OK, I don't know if I'm posting this in the right spot or not. I am working hard on becoming sexy. I am working the 180, which has one line of "get sexy." I am working out, new clothes, new hair style, etc. How about cologne. I have researched it a little, but do any ladies on here have suggestions? Or men if you know something that . . . ahem . . . achieves the desired result.


----------



## LonelyNLost (Dec 11, 2010)

I LOVE Eternity. My favorite.


----------



## 827Aug (Apr 27, 2008)

Go to the fragrance counter and test the samples. Try to find one completely different from what you are used to. That's the key anyway--something different.


----------



## rome2012 (Sep 10, 2010)

Le Male by Jean Paul Gaultier !!!!!!!!

My *absolute* favorite !!!!!!!!

*drool*


----------



## reachingshore (Jun 10, 2010)

Giorgio Armani Acqua Di Gio Pour Homme - subtle, fresh, clean, light.

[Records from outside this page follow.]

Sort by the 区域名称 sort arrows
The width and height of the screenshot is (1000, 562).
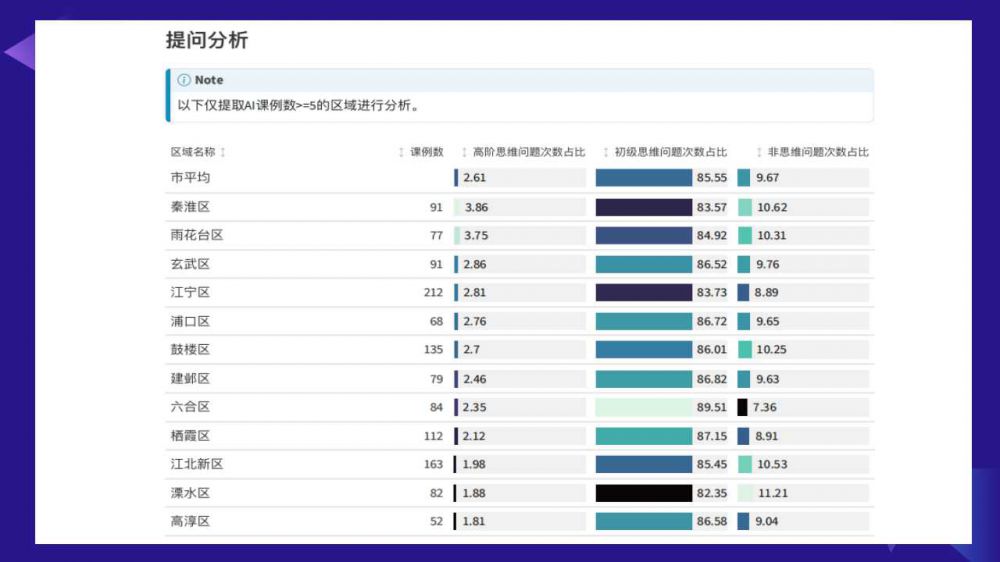[x=223, y=152]
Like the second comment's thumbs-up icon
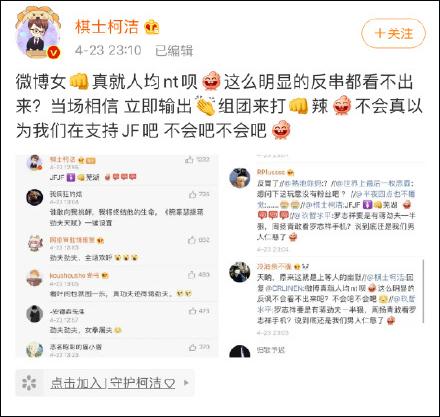The image size is (440, 417). 193,194
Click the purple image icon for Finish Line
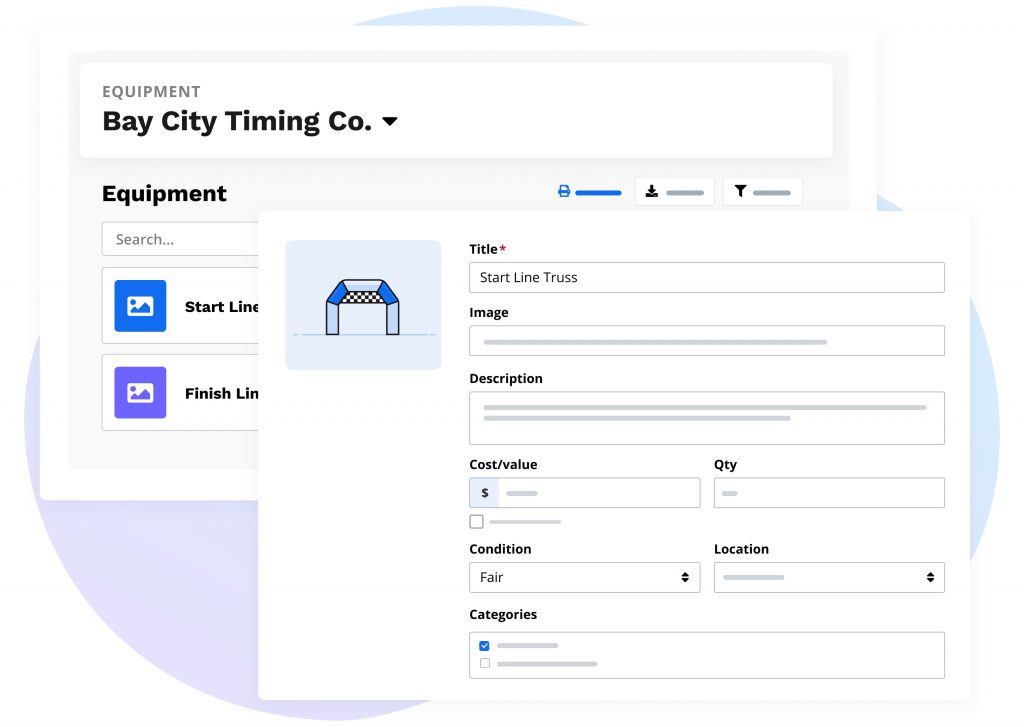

Giorgio Armani Attitude - rich, dark, smokey, masculine. For some reason this fragrance reminds me of cigars, so perfect for a smoker LOL


----------



## greenpearl (Sep 3, 2010)

reachingshore said:


> Giorgio Armani Acqua Di Gio Pour Homme - subtle, fresh, clean, light.
> 
> Giorgio Armani Attitude - rich, dark, smokey, masculine. For some reason this fragrance reminds me of cigars, so perfect for a smoker LOL


He will be confused because we all like different thing! 

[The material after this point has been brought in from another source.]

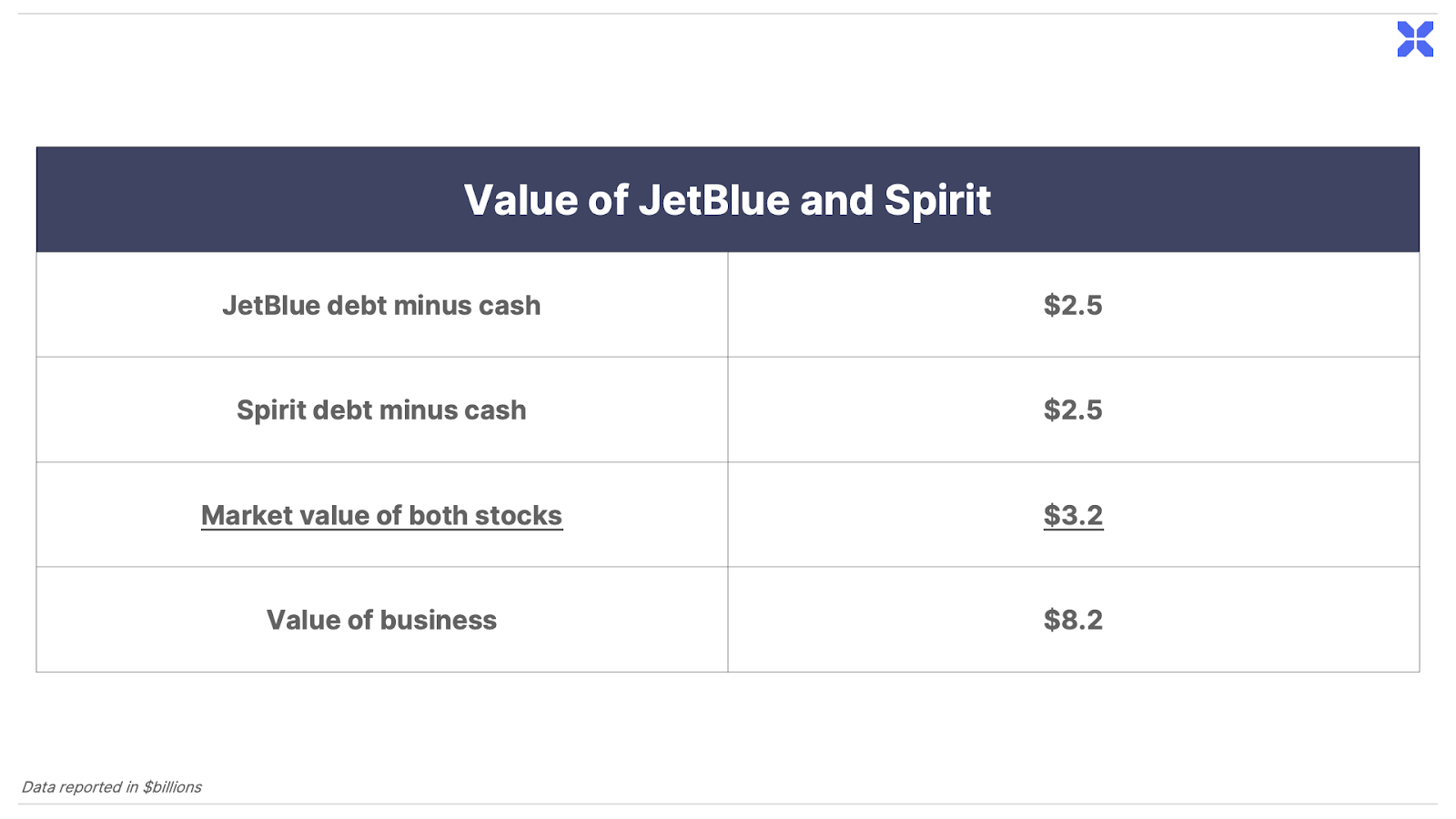Click the $8.2 total value cell
Screen dimensions: 1456x819
(x=1073, y=621)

I like musk. I think it is a very manly smell!


----------



## limeyx (Mar 29, 2011)

reachingshore said:


> Giorgio Armani Acqua Di Gio Pour Homme - subtle, fresh, clean, light.
> 
> Giorgio Armani Attitude - rich, dark, smokey, masculine. For some reason this fragrance reminds me of cigars, so perfect for a smoker LOL


Indeed, a sales-lady once told me that the chicks love Gorgio Armani....I didn't believe her, but it seems to be true


----------



## reachingshore (Jun 10, 2010)

Heee.. I do seem to prefer the brand, don't I? LOL

I think my absolute favorite male fragrance is Hugo Boss Green. By itself it isn't that special, but combined with my husband's sweat it turns into my own instant aphrodisiac LOL

I say, if you want to shop for perfume, do it during the summer. On your way to somewhere, when you are sweaty, just pop in to the store, spray something on, and leave. Wear it for a few hours and see what the fragrance turns into, mixed with your own.

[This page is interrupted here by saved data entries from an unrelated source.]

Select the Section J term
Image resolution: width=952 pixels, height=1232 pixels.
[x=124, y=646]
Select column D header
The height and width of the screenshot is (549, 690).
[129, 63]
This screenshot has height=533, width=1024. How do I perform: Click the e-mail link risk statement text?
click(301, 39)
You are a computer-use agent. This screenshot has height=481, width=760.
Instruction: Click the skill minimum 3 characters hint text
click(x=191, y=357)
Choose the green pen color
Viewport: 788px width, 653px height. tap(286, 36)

Hmm.. also take note how many women ask you what it is you are wearing. Might help you decide LOL


----------



## Heinz Doofenshmirtz (Apr 12, 2011)

I honestly get the most compliments from women just from using the Old Spice "pure sport" deodorant... no fancy colognes or anything like that. Just good old fashioned b.o. repellant.


----------